▶ _TASK DETAILS_
Could you copy the records below exactly, leaving out any pictures they include?

▶ _DATA EXCERPTS_
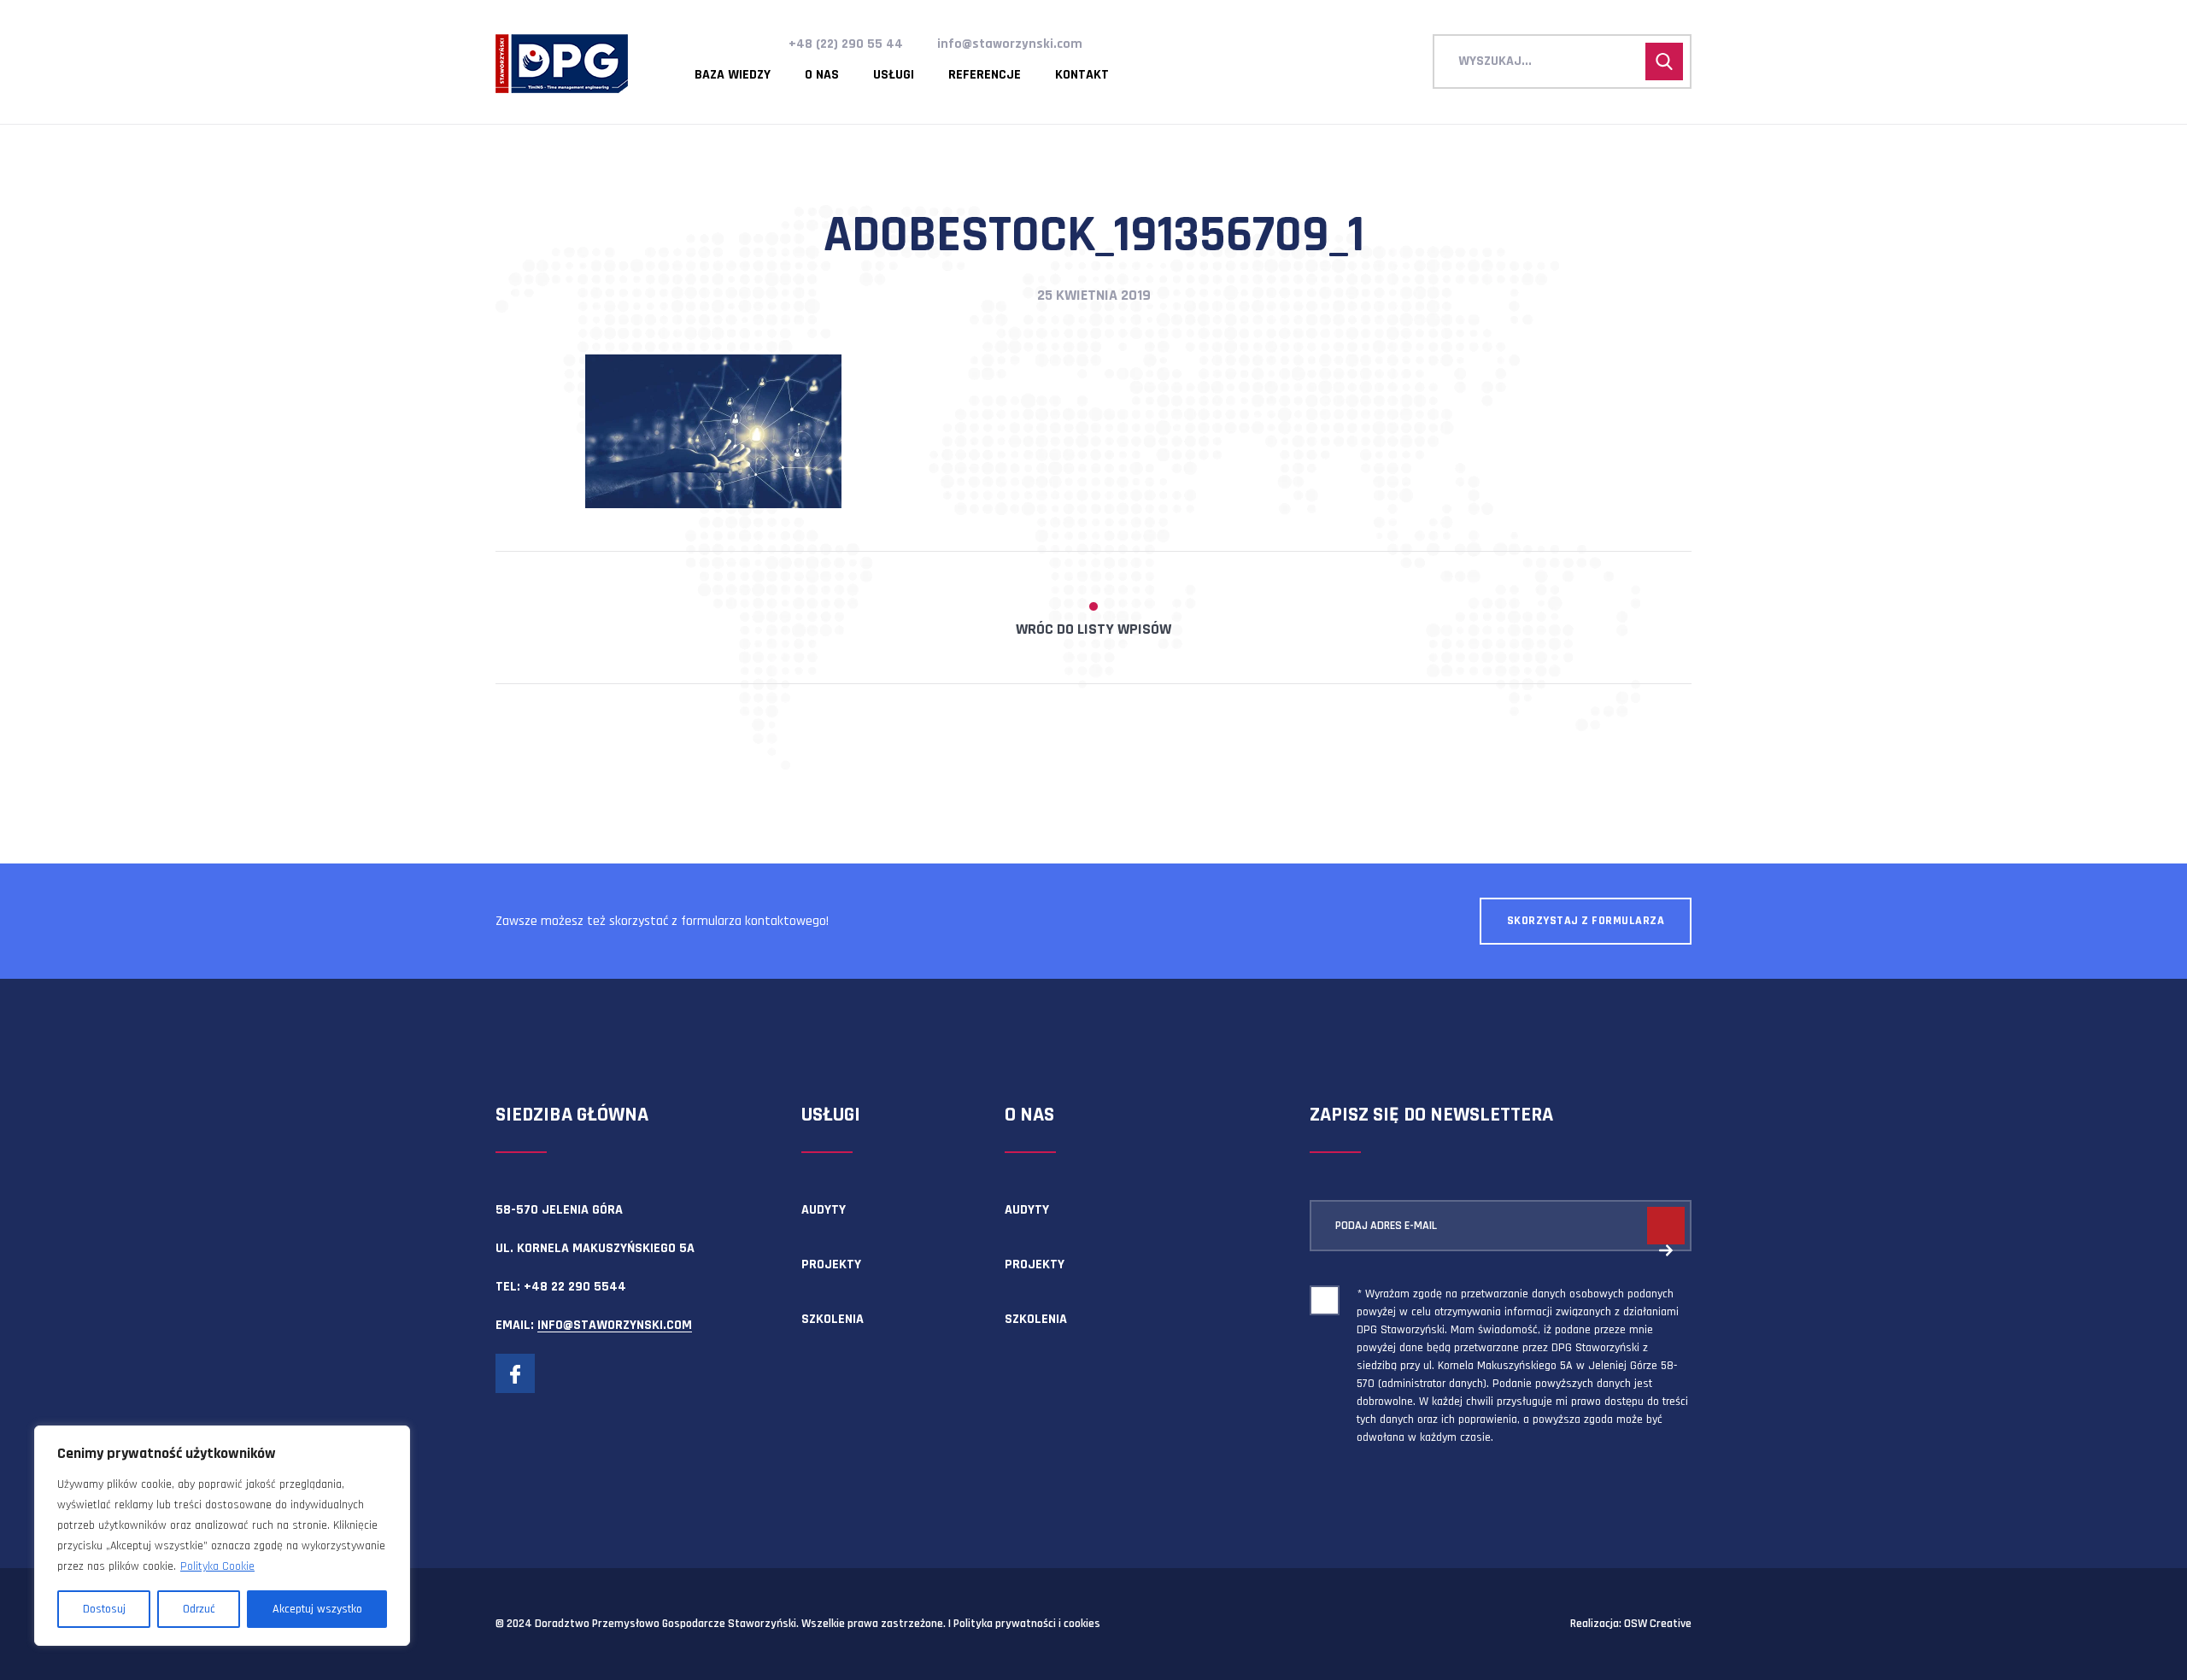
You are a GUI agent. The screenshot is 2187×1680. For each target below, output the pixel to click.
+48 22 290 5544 (575, 1287)
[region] (222, 1535)
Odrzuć (199, 1609)
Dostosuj (104, 1609)
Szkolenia (832, 1319)
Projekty (831, 1264)
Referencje (984, 75)
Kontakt (1082, 75)
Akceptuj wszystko (317, 1609)
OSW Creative (1658, 1623)
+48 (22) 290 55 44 (846, 44)
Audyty (823, 1210)
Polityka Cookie (217, 1566)
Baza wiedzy (733, 75)
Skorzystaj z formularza (1586, 920)
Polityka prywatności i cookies (1026, 1623)
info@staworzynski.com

▶ _YOUR SOLUTION_
You are a GUI agent. The screenshot is 2187×1680. For each target below, output the pixel to click.
+48 22 290 5544 (575, 1287)
[region] (222, 1535)
Odrzuć (199, 1609)
Dostosuj (104, 1609)
Szkolenia (832, 1319)
Projekty (831, 1264)
Referencje (984, 75)
Kontakt (1082, 75)
Akceptuj wszystko (317, 1609)
OSW Creative (1658, 1623)
+48 (22) 290 55 44 (846, 44)
Audyty (823, 1210)
Polityka Cookie (217, 1566)
Baza wiedzy (733, 75)
Skorzystaj z formularza (1586, 920)
Polityka prywatności i cookies (1026, 1623)
info@staworzynski.com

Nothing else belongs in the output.